This joint cybersecurity advisory was coauthored by the Cybersecurity and Infrastructure Security Agency (CISA), the Federal Bureau of Investigation (FBI), and the U.S. Cyber Command Cyber National Mission Force (CNMF). This advisory describes the tactics, techniques, and procedures (TTPs) used by North Korean advanced persistent threat (APT) group Kimsuky—against worldwide targets—to gain intelligence on various topics of interest to the North Korean government. The U.S. Government refers to malicious cyber activity by the North Korean government as HIDDEN COBRA. For more information on HIDDEN COBRA activity, visit https://www.us-cert.cisa.gov/northkorea.
This advisory describes known Kimsuky TTPs, as found in open-source and intelligence reporting through July 2020. The target audience for this advisory is commercial sector businesses desiring to protect their networks from North Korean APT activity.
Click here for a PDF version of this report.
This advisory’s key findings are:
- The Kimsuky APT group has most likely been operating since 2012.
- Kimsuky is most likely tasked by the North Korean regime with a global intelligence gathering mission.
- Kimsuky employs common social engineering tactics, spearphishing, and watering hole attacks to exfiltrate desired information from victims.
- Kimsuky is most likely to use spearphishing to gain initial access into victim hosts or networks.
- Kimsuky conducts its intelligence collection activities against individuals and organizations in South Korea, Japan, and the United States.
- Kimsuky focuses its intelligence collection activities on foreign policy and national security issues related to the Korean peninsula, nuclear policy, and sanctions.
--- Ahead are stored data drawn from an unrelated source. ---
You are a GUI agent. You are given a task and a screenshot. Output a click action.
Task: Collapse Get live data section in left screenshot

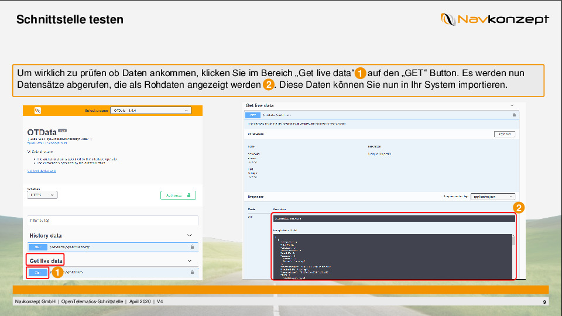tap(189, 260)
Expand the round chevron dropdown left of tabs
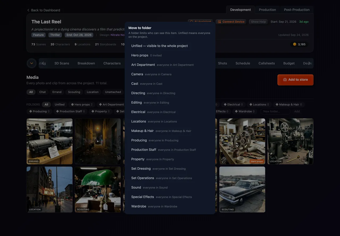Image resolution: width=340 pixels, height=236 pixels. tap(32, 63)
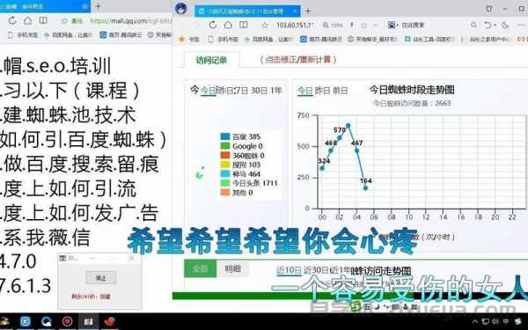Click the 百度 blue legend swatch
Image resolution: width=528 pixels, height=330 pixels.
(225, 136)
- Kimsuky specifically targets:
- Individuals identified as experts in various fields,
- Think tanks, and
- South Korean government entities.]
- CISA, FBI, and CNMF recommend individuals and organizations within this target profile increase their defenses and adopt a heightened state of awareness. Particularly important mitigations include safeguards against spearphishing, use of multi-factor authentication, and user awareness training.